Le paradoxe du poisson rouge : Chapitres 6 et 7

Cela fait un petit moment maintenant que je ne vous avais pas écrit. Et bien voici aujourd’hui les chapitres 6 et 7… Et qui sont d’une incroyable synchronicité avec notre actualité… Bonne lecture !

Dans un monde de plus en plus complexe, incertain et mouvant, nous remarquons avec étonnement que les Chinois évoluent comme des poissons dans l’eau avec souplesse et succès. De cette constatation est né le titre de ce livre, qui nous permet de mieux comprendre l’âme chinoise.

Laissons-nous surprendre par cette culture…

CHAPITRE 6 – VIVRE EN RESEAU

« Les êtres et les choses n’existent qu’en dépendance les uns des autres. » (Bouddha)

Interdépendance

L’état d’Homme, d’être humain, s’acquiert dans la relation à l’autre en Chine.

« On ne naît pas homme, on le devient. » (Confucius)

L’important n’est pas tant ce que tu es ou ce que je suis, mais ce qui s’établit entre toi et moi.

Le concept de « personne », synonyme d’ego, a une connotation négative en Chine qui évoque la séparation et la différenciation.

En Chine le « nous » l’emporte sur le « je ». Non seulement on fait mieux à plusieurs que tout seul, mais on se sent aussi plus fort. Il en résulte une forte conscience collective. La solidarité est considérée comme la base de l’équilibre social.

Ce ne sont pas les individus qui fondent la communauté, c’est la communauté qui les fait exister en tant que tels.

Discrétion et ordre des choses

Effacement, discrétion, désir de ne pas déranger les autres font partie des valeurs prônées. Cela fait partie des règles et des usages de bienséance. Leur observance est considérée comme le garant de l’harmonie sociale.

Faire régner l’ordre dans la famille et sous le ciel est la norme de conduite et l’idéal pour les Chinois.

C’est bien plus important que la justice. Celle-ci juge moins l’individu et son délit que le niveau de désordre qu’il a introduit dans la société.

### Entrées d'un jeu de données
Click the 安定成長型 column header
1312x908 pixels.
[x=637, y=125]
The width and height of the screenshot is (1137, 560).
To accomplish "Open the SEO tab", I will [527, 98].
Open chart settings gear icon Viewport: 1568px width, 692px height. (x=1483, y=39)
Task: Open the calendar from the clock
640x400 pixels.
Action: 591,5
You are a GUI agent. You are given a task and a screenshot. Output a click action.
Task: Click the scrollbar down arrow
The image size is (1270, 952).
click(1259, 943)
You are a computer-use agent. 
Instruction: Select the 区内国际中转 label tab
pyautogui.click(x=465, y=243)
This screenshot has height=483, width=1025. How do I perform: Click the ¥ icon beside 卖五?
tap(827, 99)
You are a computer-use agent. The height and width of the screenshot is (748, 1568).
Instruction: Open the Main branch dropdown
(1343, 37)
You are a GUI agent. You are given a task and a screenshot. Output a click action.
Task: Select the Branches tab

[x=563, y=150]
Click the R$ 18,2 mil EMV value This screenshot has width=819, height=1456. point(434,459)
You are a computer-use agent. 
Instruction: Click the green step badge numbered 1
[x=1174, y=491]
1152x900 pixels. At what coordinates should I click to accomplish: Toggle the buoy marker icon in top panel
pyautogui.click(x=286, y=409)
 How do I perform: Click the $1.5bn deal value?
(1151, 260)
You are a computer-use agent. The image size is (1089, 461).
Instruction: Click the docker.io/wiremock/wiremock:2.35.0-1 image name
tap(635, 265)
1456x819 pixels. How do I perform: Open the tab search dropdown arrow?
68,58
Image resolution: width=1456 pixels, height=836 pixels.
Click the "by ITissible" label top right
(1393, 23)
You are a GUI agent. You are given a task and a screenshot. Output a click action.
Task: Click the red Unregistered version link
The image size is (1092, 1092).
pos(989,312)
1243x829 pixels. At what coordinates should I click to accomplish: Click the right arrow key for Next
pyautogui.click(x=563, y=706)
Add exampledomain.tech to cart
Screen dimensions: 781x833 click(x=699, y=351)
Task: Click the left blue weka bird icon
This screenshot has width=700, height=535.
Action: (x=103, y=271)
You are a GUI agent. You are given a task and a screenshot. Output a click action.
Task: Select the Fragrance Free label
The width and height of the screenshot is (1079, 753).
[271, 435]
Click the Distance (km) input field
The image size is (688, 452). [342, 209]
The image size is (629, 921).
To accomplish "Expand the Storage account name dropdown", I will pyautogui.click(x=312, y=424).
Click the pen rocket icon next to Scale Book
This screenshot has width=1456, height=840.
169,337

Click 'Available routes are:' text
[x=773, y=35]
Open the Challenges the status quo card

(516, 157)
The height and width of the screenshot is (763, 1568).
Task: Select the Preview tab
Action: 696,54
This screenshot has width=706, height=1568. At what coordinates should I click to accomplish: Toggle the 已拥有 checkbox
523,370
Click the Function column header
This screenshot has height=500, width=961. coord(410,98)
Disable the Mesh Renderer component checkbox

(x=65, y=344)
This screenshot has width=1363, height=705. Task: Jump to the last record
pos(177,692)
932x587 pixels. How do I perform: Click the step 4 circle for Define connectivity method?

### TRAVAIL À FAIRE
- A) D'après le texte sur la culture chinoise, qu'est-ce qui est considéré comme la base de l'équilibre social ?
- B) Recopiez fidèlement le passage du texte sur la culture chinoise qui va de « Laissons-nous surprendre par » jusqu'à « l’autre en Chine. » inclus.
- C) Rédigez la suite du texte sur la culture chinoise, en commençant après sa dernière phrase.
Ces données ne sont pas utiles pour réaliser les consignes.

### RÉPONSES AUX CONSIGNES
- A) La solidarité.

- B)
Laissons-nous surprendre par cette culture…

CHAPITRE 6 – VIVRE EN RESEAU

« Les êtres et les choses n’existent qu’en dépendance les uns des autres. » (Bouddha)

Interdépendance

L’état d’Homme, d’être humain, s’acquiert dans la relation à l’autre en Chine.

- C)
La source principale du mal-être n’est pas la culpabilité, comme dans la culture judéo-chrétienne, mais la honte, la crainte du jugement social, la peur de déshonorer sa famille.

Humilité et harmonie

L’harmonie, maître mot de la culture confucéenne, implique que dans un groupe personne ne se mette en avant.

« Le plus grand talent est de ne pas exhiber ses talents. » (Confucius)

S’effacer, ne pas s’imposer est la vertu suprême.

Pas de héros car la véritable efficacité est toujours discrète.

Celui qui ne se met pas en avant n’éveille pas la jalousie et donc diminue les conflits potentiels avec autrui.

Dans les organisations chinoises, la première qualité requise pour un dirigeant est d’être un homme discret, capable d’obtenir une adhésion spontanée de ses collaborateurs. Agir sans forçage ni tapage est le meilleur moyen de parvenir à un consensus sur un projet ou une décision.

Respect de la pluralité et consensus

L’exigence de discrétion comme gage d’harmonie sociale exclut toute discussion. Dans la langue, discussion et division sont homonymes. La discussion rend impossible toute entente entre les points de vue, tous également légitimes (vérité plurielle oblige : tout le monde a en partie raison). 

Mais, le plus grave encore, elle conduit à perdre la face dans la mesure où elle est inséparable de la critique. Or critiquer le discours de son interlocuteur est impensable : c’est l’humilier, lui faire sentir qu’il n’existe plus.

Le primat du groupe sur l’individu a un impact sur les décisions : toujours collectives et consensuelles. « Décider » en chinois veut dire épouser un processus qui conduit au consensus.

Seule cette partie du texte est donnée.